=== What the task asks ===
Print all of the entries below word for word, leaving the pictures out.

Element and text position data
┌────────

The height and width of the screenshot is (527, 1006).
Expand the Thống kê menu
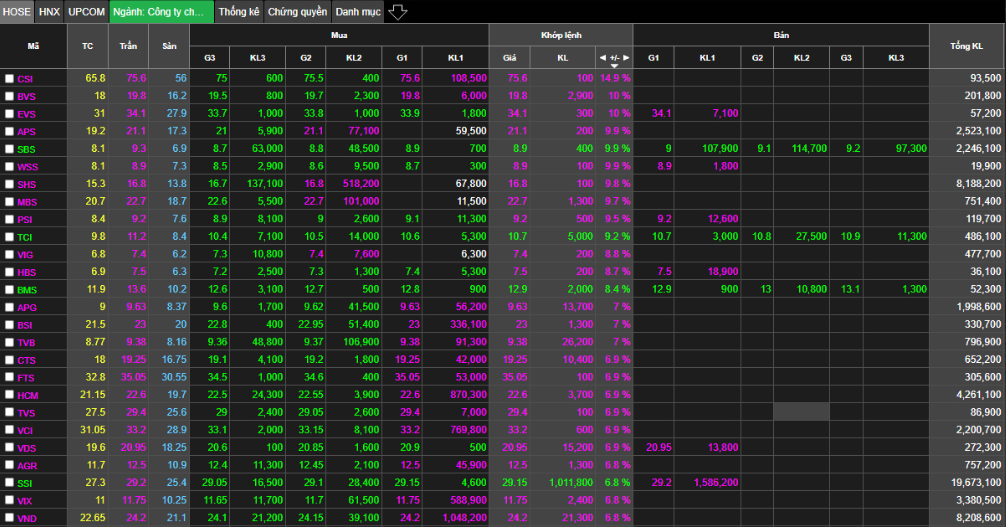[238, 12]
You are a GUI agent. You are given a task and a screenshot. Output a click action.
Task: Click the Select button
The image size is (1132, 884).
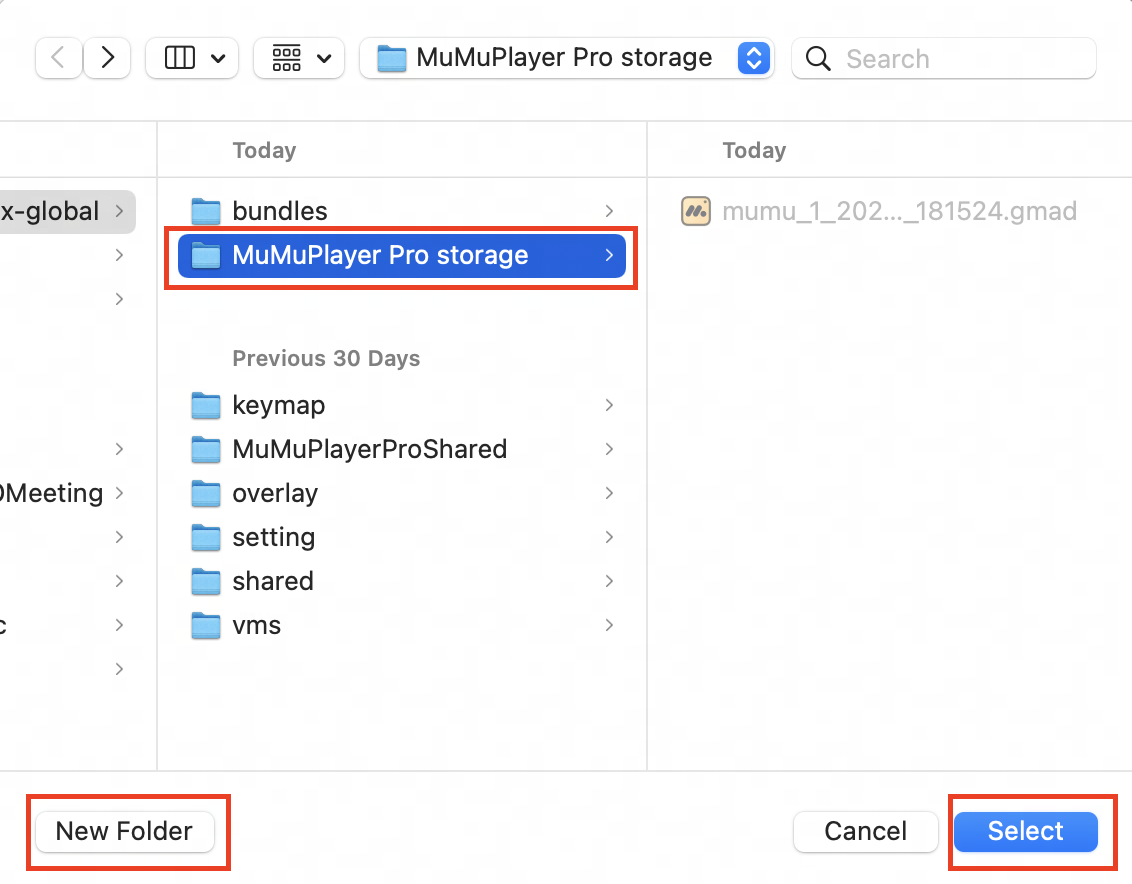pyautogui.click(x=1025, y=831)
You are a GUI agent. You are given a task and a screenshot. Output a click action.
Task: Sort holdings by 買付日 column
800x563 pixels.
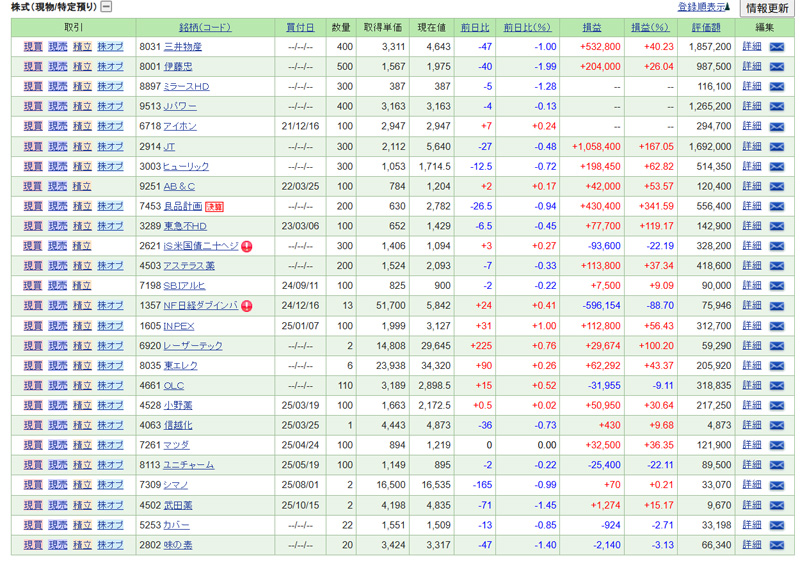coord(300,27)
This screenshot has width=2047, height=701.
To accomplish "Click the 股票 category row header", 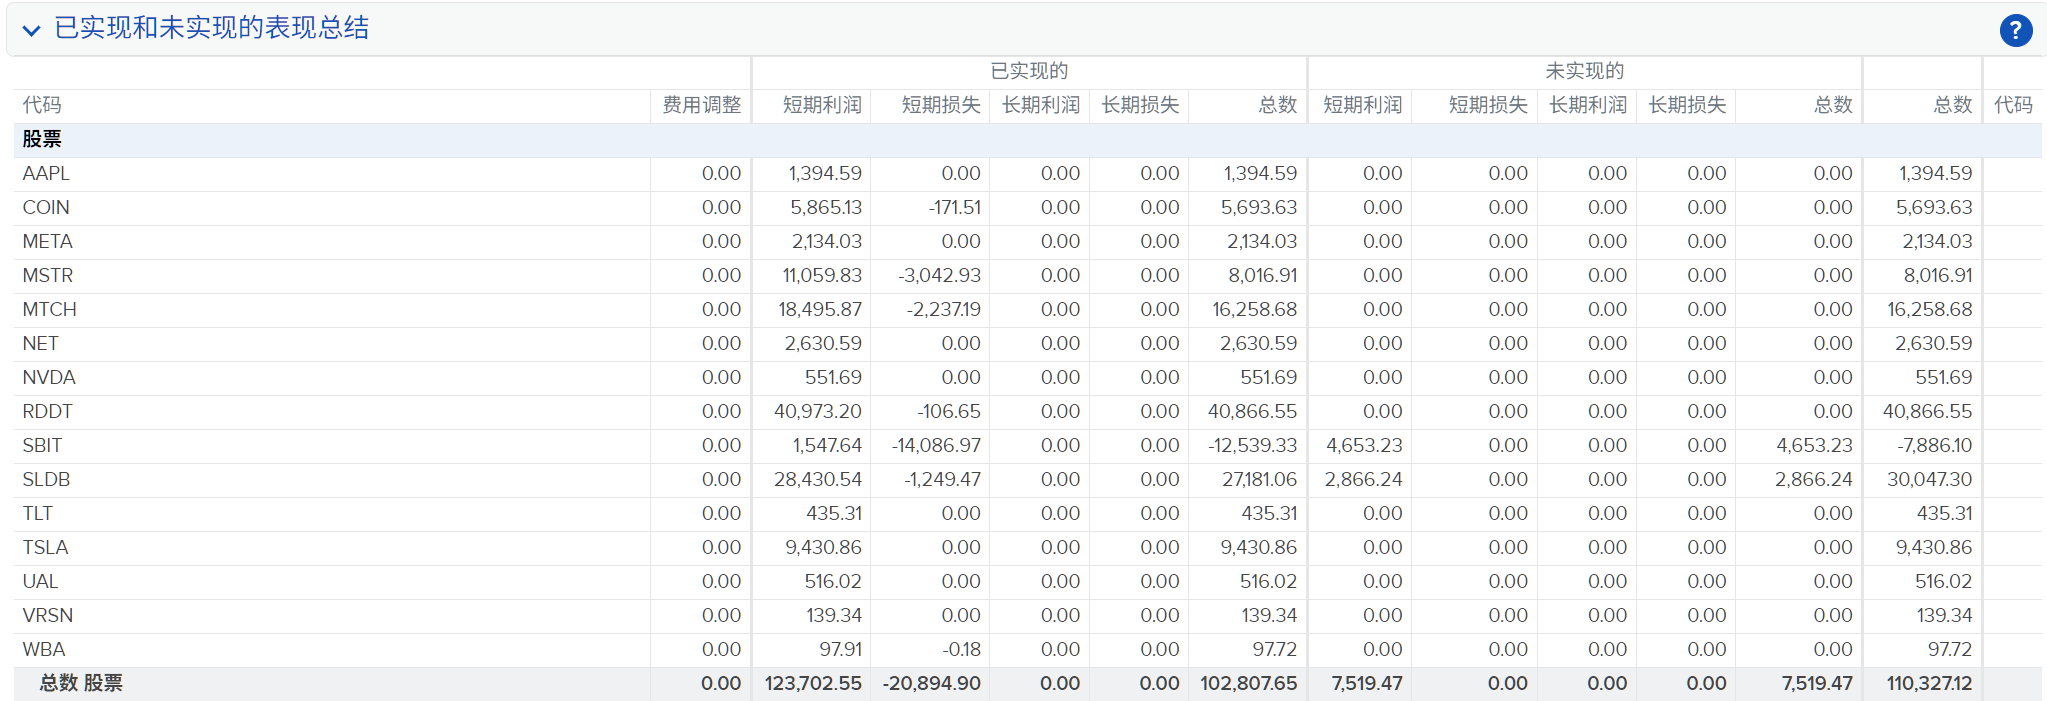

└────────

=== Result of this exercise ===
The height and width of the screenshot is (527, 1006).
Expand the Thống kê menu
[238, 12]
You are a GUI agent. You are given a task and a screenshot. Output a click action.
Task: Click the Select button
The image size is (1132, 884).
pyautogui.click(x=1025, y=831)
You are a GUI agent. You are given a task and a screenshot. Output a click action.
Task: Sort holdings by 買付日 column
800x563 pixels.
coord(300,27)
This screenshot has width=2047, height=701.
To accomplish "Click the 股票 category row header", 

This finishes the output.